- [Try it] Reproduce without any pictures the lines from the one that contains "Clear the leave filters" through the end of the records, exactly as written.

Records drawn from a dataset:
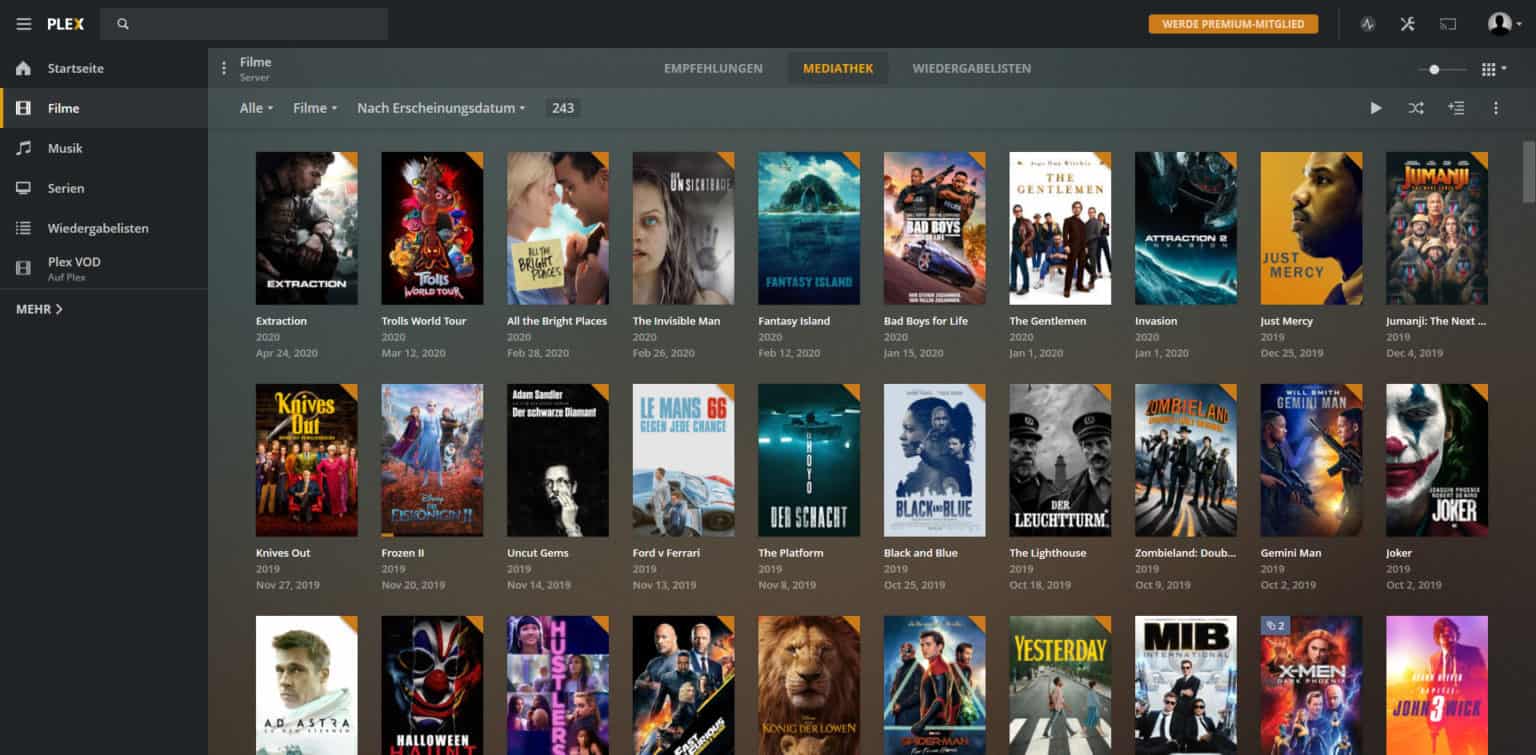Open the hamburger navigation menu
Screen dimensions: 1536x755
coord(24,24)
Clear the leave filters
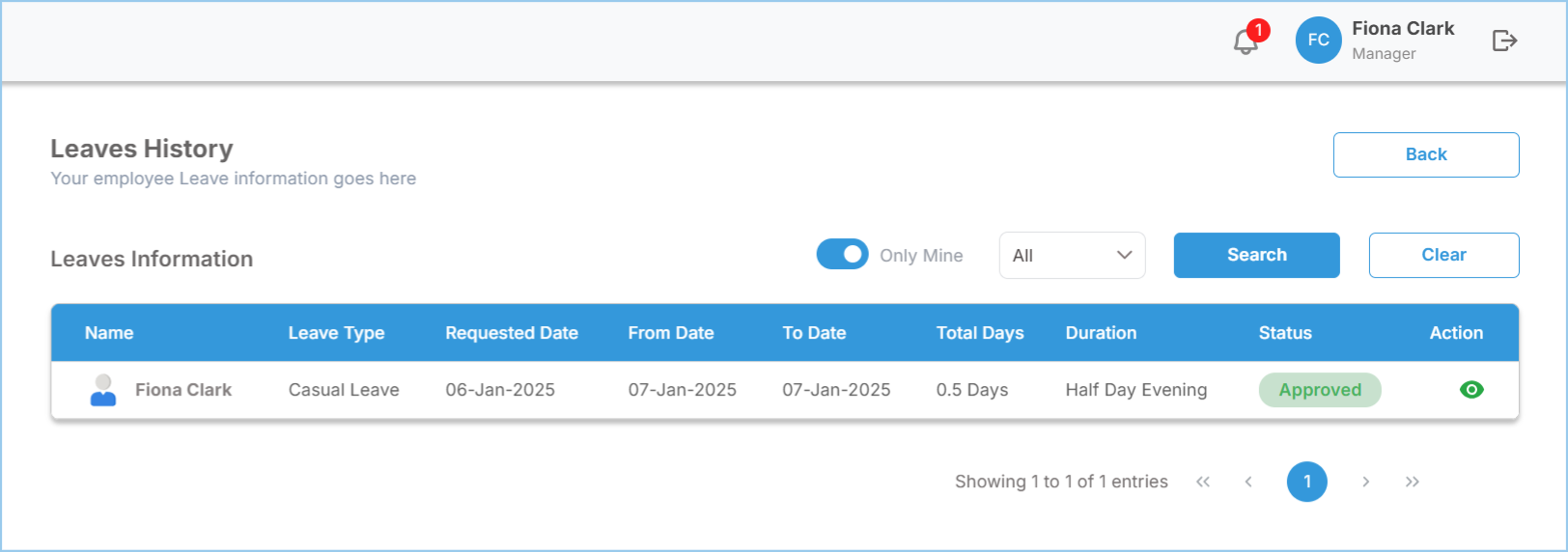 tap(1443, 255)
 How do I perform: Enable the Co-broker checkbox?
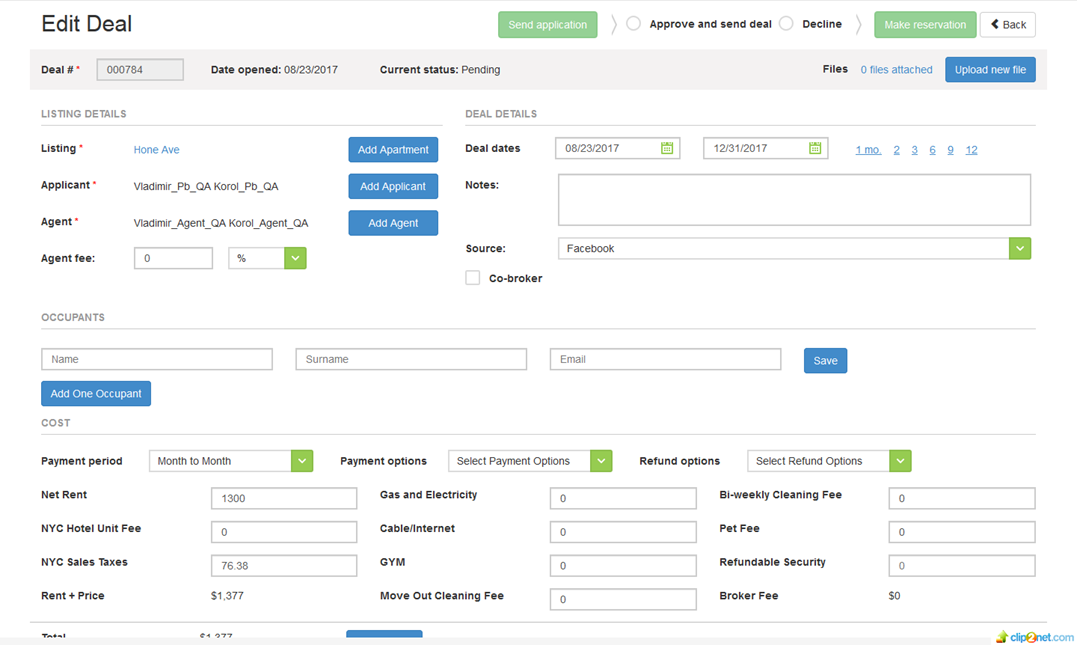tap(473, 278)
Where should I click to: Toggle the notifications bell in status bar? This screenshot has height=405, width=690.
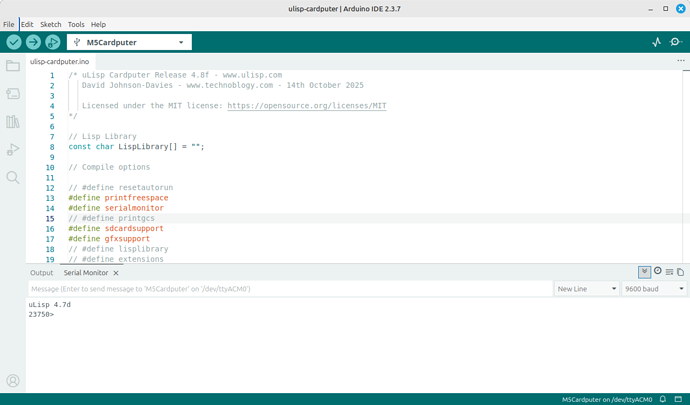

- [Response below]
Clear the leave filters
 tap(1443, 255)
 How do I perform: Enable the Co-broker checkbox?
tap(473, 278)
Where should I click to: Toggle the notifications bell in status bar? This screenshot has height=405, width=690.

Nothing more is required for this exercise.